Bezeichnung als „Winkeladvokat“ ist nur „begrenzt herabsetzend“

Meint der Erste Senat des Bundesverfassungsgerichts im Urteil vom 2. Juli 2013 (Az. 1 BvR 1751/12). Erstaunlich, wenn man bedenkt, dass der Begriff nach seiner Entstehungsgeschichte jemanden meint, der ohne Anwalt zu sein, heimlich (daher „im Winkel“) juristische Tätigkeiten ausübt.
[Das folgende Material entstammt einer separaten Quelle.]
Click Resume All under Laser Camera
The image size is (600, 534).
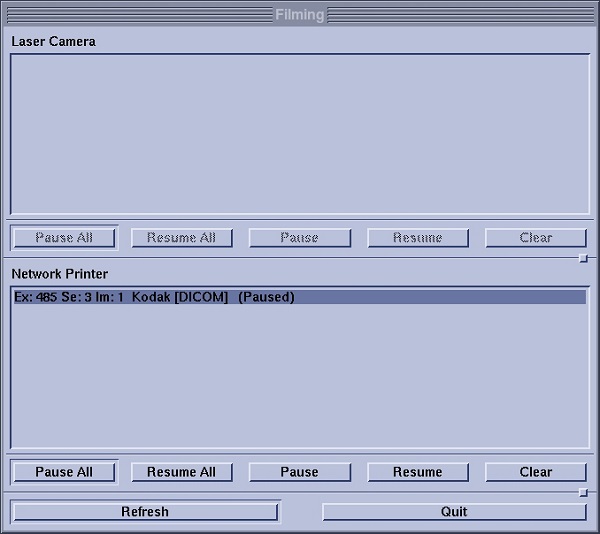pyautogui.click(x=181, y=238)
Also jemand, der keine Qualifikation hat.  Das OLG Köln (Urt. 18. Juli 2012, Az. 16 U 184/11) war noch zum Ergebnis gekommen, dass ein Rechtsanwalt, dem „Winkeladvokatur“ vorgeworfen wurde, einen Unterlassungsanspruch hiergegen hat. Anders nun das Bundesverfassungsgericht: Die Meinungsfreiheit gehe vor, zumindest wenn die Aussage gegenüber einer Rechtsanwaltskammer oder in einem Gerichtsverfahren gemacht wird und sachlichen Bezug aufweist. Die Verurteilung zur Unterlassung einer Äußerung müsse sich auf ein Mindestmaß begrenzen und diene nicht der Durchsetzung von Höflichkeitsformen. Der Begriff Winkeladvokat sei nur begrenzt herabsetzend. Nun ja. Ob die Verfassungsrichter das auch so sähen, wenn man einen Richter als „Winkeladvokaten“ bezeichnet? Das Urteil der 3. Kammer des Ersten Senats vom 2. Juli 2013 veröffentlicht das Anwaltsblatt im Oktober-Heft 2013, vorab als Volltext auf www.anwaltsblatt.de.